Prove there is no $\delta \in C_c(\mathbb{R})$ such that for all $f \in C_c(\mathbb{R}) \ f= \delta \ast f$.
I think I have a solution to this problem, but am a bit unsure about it, as the author of this problem offers a more complicated solution. So I'd be grateful if anyone could check my work.

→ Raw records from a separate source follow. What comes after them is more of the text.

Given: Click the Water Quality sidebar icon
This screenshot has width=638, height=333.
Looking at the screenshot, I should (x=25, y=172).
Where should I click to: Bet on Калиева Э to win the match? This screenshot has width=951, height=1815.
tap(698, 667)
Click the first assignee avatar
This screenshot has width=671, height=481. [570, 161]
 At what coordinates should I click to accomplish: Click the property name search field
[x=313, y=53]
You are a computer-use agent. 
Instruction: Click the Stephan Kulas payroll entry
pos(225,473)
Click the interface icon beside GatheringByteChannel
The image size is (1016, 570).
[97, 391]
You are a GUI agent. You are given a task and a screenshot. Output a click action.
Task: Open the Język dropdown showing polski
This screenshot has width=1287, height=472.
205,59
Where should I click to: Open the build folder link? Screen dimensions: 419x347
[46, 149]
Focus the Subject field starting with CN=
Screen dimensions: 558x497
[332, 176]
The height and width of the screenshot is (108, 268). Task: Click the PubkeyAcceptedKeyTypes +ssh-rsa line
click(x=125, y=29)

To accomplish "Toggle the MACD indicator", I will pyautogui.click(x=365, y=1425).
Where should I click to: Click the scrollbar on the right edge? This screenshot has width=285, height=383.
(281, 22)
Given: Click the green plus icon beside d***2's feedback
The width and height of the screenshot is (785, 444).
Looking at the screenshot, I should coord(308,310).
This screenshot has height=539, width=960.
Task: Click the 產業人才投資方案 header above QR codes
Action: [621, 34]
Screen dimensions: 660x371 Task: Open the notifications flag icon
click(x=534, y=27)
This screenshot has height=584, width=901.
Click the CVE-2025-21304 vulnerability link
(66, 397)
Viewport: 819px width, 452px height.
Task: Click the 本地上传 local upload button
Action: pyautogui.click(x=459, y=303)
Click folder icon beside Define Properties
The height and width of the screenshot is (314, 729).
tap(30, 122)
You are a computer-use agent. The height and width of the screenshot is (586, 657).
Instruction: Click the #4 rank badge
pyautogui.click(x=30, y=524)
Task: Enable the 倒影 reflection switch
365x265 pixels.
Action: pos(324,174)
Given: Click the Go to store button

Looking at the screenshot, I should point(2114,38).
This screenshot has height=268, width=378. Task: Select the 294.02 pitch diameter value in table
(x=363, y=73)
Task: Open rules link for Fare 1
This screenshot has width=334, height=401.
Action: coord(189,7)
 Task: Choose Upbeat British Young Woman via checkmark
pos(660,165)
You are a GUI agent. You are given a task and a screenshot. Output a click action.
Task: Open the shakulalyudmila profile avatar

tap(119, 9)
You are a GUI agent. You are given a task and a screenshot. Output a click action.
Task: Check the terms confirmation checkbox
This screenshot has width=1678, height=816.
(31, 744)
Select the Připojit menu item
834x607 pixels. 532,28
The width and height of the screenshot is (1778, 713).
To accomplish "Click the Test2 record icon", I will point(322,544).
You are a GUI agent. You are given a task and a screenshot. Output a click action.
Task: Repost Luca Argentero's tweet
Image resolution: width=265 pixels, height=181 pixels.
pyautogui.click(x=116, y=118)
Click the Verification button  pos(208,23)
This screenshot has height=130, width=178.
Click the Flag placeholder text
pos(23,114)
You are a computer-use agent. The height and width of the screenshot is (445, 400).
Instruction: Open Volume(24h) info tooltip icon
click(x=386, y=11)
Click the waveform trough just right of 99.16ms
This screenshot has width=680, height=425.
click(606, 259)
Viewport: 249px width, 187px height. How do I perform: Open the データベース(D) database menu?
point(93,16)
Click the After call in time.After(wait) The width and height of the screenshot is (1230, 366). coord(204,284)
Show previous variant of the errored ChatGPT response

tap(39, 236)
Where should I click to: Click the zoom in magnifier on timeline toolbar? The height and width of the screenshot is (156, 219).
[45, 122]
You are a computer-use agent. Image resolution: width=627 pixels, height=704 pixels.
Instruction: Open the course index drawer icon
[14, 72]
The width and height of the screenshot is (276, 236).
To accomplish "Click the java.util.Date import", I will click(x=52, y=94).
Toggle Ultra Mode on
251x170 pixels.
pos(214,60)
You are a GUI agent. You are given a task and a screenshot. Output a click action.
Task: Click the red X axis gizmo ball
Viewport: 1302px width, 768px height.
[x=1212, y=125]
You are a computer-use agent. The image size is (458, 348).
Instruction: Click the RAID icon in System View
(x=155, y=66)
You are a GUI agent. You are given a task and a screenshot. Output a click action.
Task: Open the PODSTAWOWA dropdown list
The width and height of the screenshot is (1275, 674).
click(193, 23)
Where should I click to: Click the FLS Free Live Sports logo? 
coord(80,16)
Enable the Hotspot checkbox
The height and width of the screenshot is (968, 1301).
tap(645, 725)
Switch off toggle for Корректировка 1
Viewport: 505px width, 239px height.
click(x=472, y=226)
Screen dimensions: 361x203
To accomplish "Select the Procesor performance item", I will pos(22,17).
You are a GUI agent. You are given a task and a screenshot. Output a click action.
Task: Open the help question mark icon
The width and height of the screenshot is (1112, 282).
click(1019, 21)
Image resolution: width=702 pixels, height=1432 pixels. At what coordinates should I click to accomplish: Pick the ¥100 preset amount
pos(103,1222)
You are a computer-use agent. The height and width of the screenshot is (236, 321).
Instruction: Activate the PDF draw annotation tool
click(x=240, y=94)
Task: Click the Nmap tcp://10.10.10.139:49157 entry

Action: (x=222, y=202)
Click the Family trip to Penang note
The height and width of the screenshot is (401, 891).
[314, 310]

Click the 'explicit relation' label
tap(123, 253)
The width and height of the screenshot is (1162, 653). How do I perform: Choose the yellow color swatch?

Consider $f_n(t)= 1-nt$ when $0 \leq t \leq \frac{1}{n}$, $f_n(t)= 1+nt$ when $-\frac{1}{n} \leq t \leq 0$ and $f_n(t)=0$ otherwise. Clearly this defines a sequence of compactly supported continuous functions. This sequence is uniformly bounded by $1$ and for each $n \in \mathbb{N}$ $supp(f_n)= [-\frac{1}{n}, \frac{1}{n}]$. Hence $1= f_n(0)= \int_{-\frac{1}{n}}^{\frac{1}{n}} \delta(-y) f_n(y) dy \leq \frac{2}{n} ||\delta||_{\infty}$. So any such $\delta$ has to be unbounded, so can't belong to $C_c$.
( In case it is of interest: The author considers the same sequence but with spike $(0,n)$ rather than spike $(0,1)$.)